Human Rights,Iran human rights,MEK,Mujahedin-e Khalq,PMOI,Urmia Prison
On Tuesday the 16th of October, dozens of political prisoners in Urmia Central Prison’s wards 12 and 13 suffered a brutal and bloody attack at the hands of the prison guards.
Reports from MEK network inside Iran indicate that the prisoners’ captors beat them with batons, electrocuted them with cattle prods, and deployed tear gas against the political dissidents. At least one prisoner suffered a broken nose in the altercation. It is believed that none of the prisoners received medical attention following the incident.
Dozens Of Political Prisoners Go On Hunger Strike After Prison Guards’ Attack
— So-Star (@SoStarMusic) October 20, 2018
The guards also attacked at least eight prisoners in the prison’s youth ward.
Meeting Violence with Stoicism
Following the violence on Tuesday, at least 60 prisoners from ward 12 have gone on hunger strike. They were joined by 12 of their peers the following day, bringing the total number of prisoners on hunger strike up to 72.
Senior prisoners have been spotted at Urmia prison. It is believed they are attempting to negotiate with the prisoners to end their hunger strike.
A judge also summoned three inmates to discuss the hunger strike. The prisoners have confirmed they have nothing to say and instead urged the judge to come to the prison to hold discussions there.

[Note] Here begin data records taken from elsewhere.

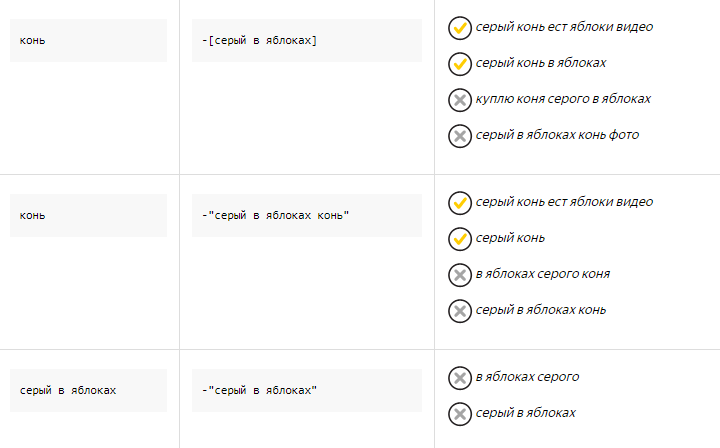The height and width of the screenshot is (448, 720).
Task: Click the query text "серый в яблоках конь фото"
Action: 557,135
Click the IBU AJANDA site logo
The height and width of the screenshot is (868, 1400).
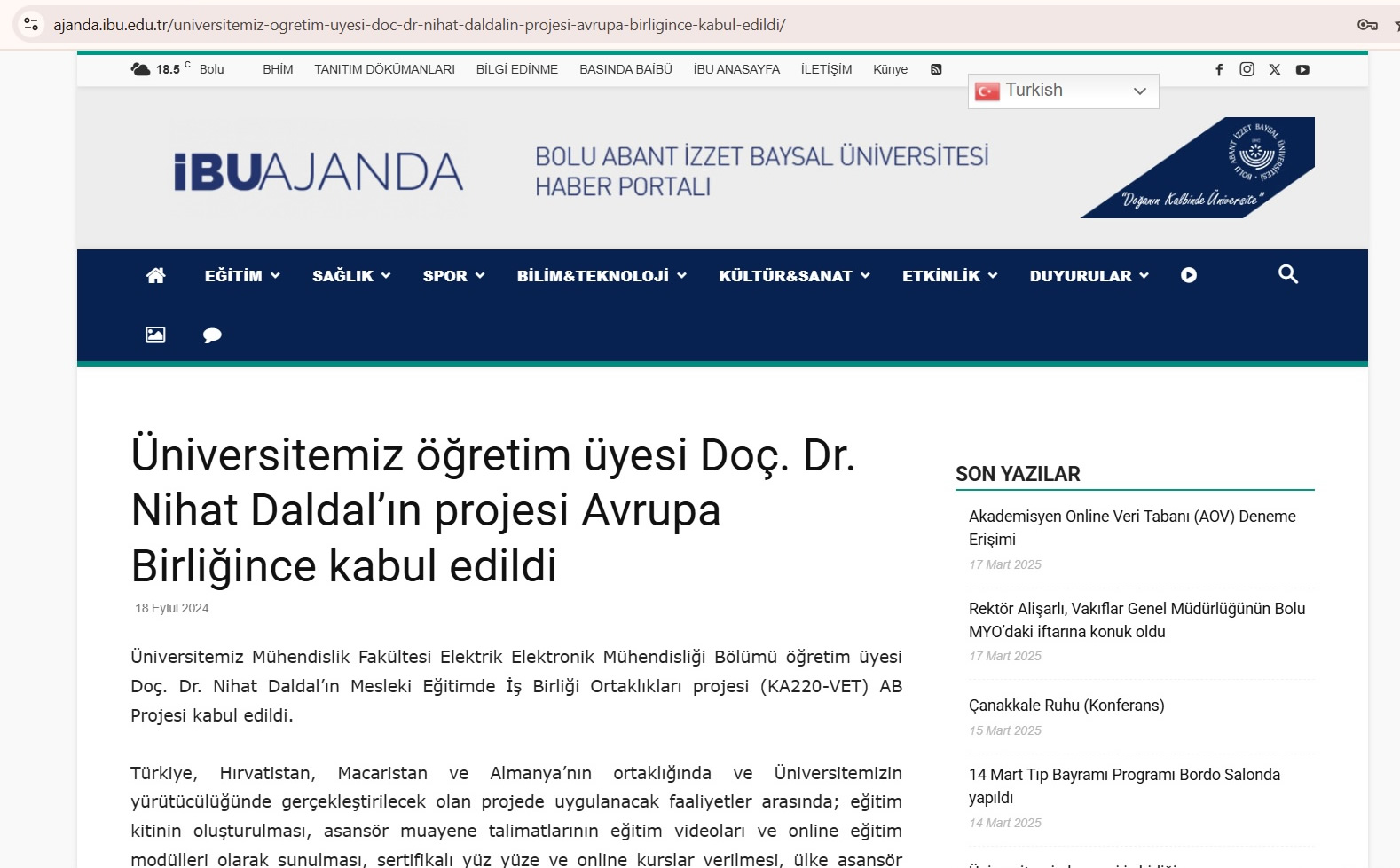tap(318, 171)
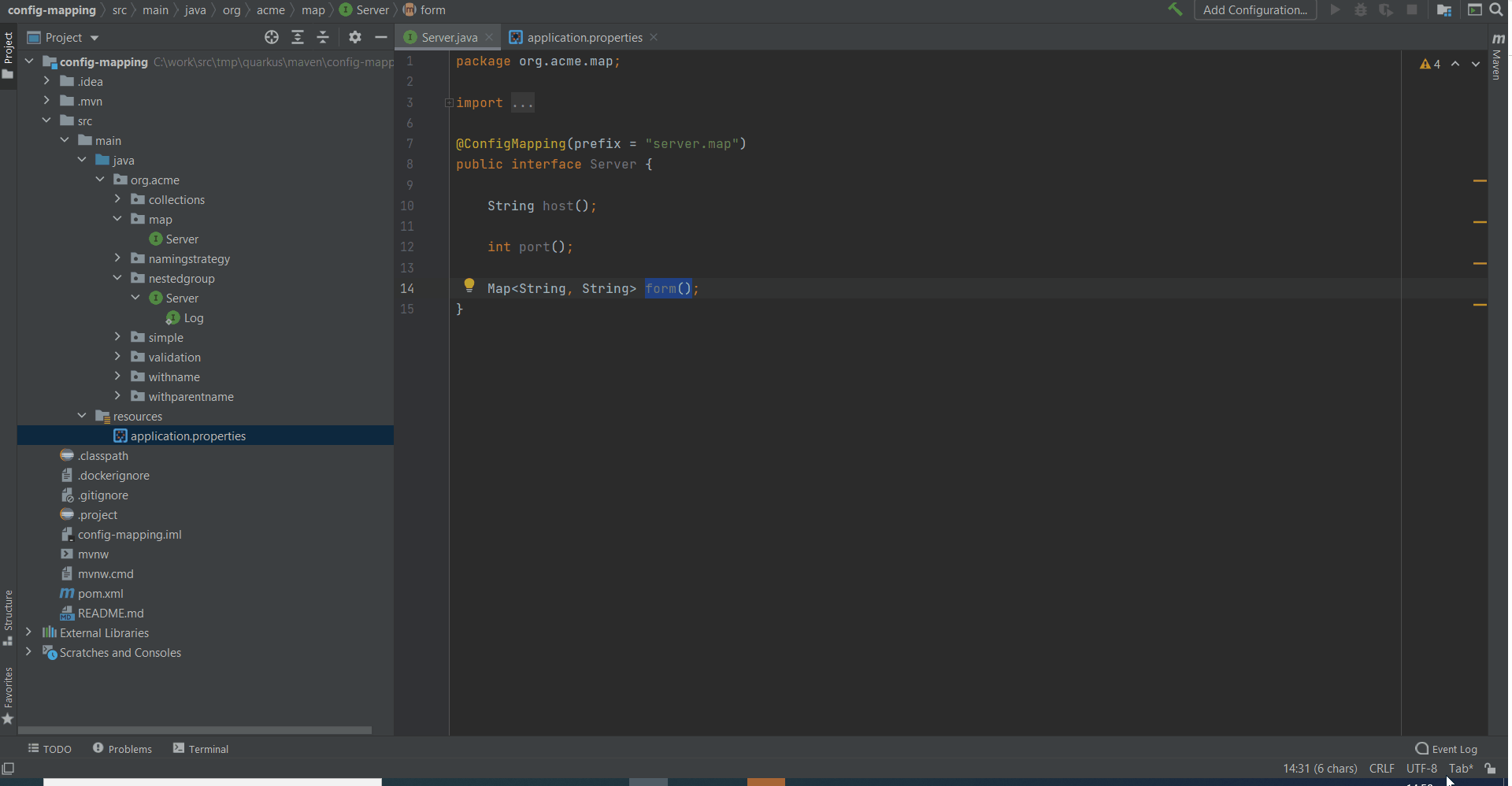
Task: Click the Build project hammer icon
Action: pyautogui.click(x=1175, y=9)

Appalling Living Conditions
The inmates in Urmia Central Prison are routinely subjected to horrifying and appalling living conditions. They are deprived of even basic medical attention. In the last month alone, three political prisoners have perished inside the prison.

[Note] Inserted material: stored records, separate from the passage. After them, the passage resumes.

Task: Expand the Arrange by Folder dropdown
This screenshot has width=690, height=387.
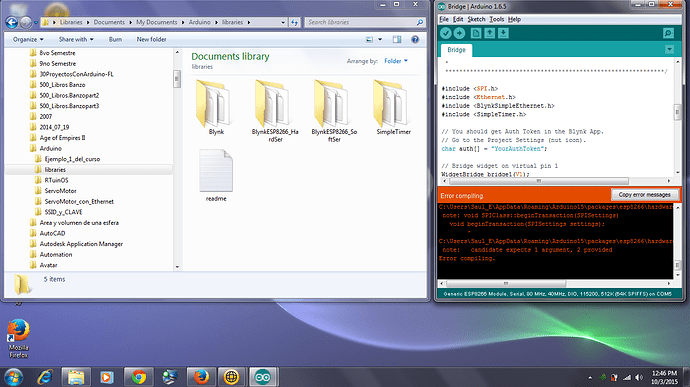Action: (x=396, y=61)
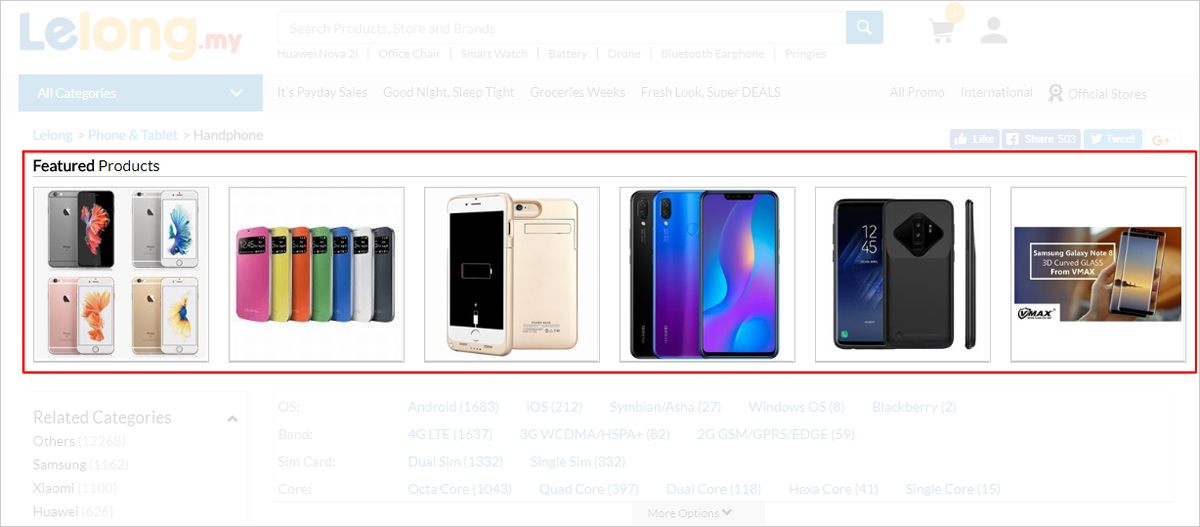Image resolution: width=1200 pixels, height=527 pixels.
Task: Select the Dual Sim filter link
Action: [455, 461]
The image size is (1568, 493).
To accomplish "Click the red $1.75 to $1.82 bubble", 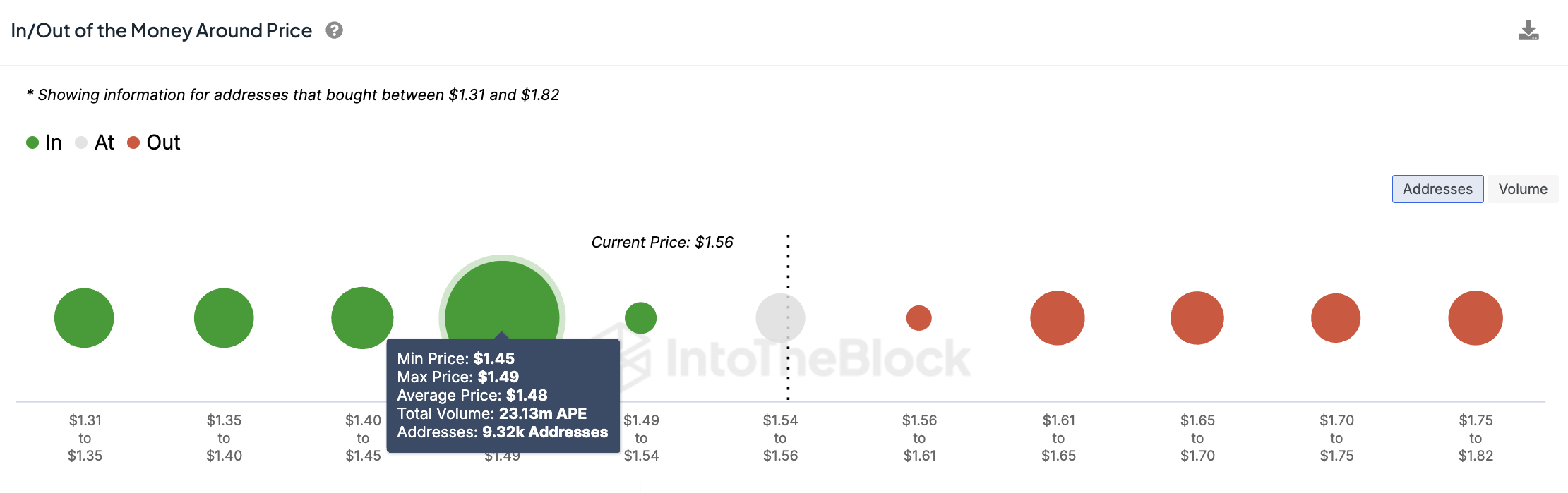I will click(x=1476, y=318).
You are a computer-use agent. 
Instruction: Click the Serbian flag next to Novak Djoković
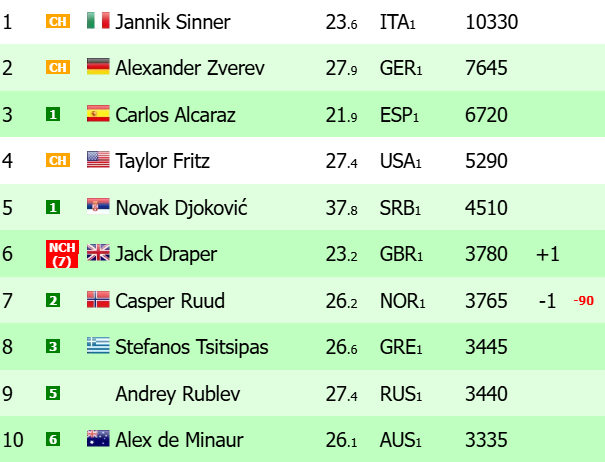pyautogui.click(x=98, y=206)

They are also routinely exposed to beatings like the one which occurred on Tuesday. On October 8th, the People’s Mujahedin Organisation of Iran (MEK) reported that one inmate, Morteza Zohr-Ali, was beaten so badly he fractured his hand.
A few months previously, Javad Shirazi, a young offender housed in the prison’s youth ward, was hospitalized after suffering a concussion.
It is worth noting that these beatings are not the result of a handful of rogue and corrupt guards but stem from a malicious and concerted effort from the prison and regime leadership to instill fear and repression among the inmates.
In April, a prisoner named Safeed Nouri was severely beaten by two guards while he stood in the office of the prison’s internal manager.
The international community cannot continue to endorse and do business with a regime that so blatantly abuses its prison population with so little regard for their basic human rights. It is up to international human rights groups, along with the governments of the West to apply pressure on Hassan Rouhani and his tyrannical regime to end its bloody campaign of violence against its own population.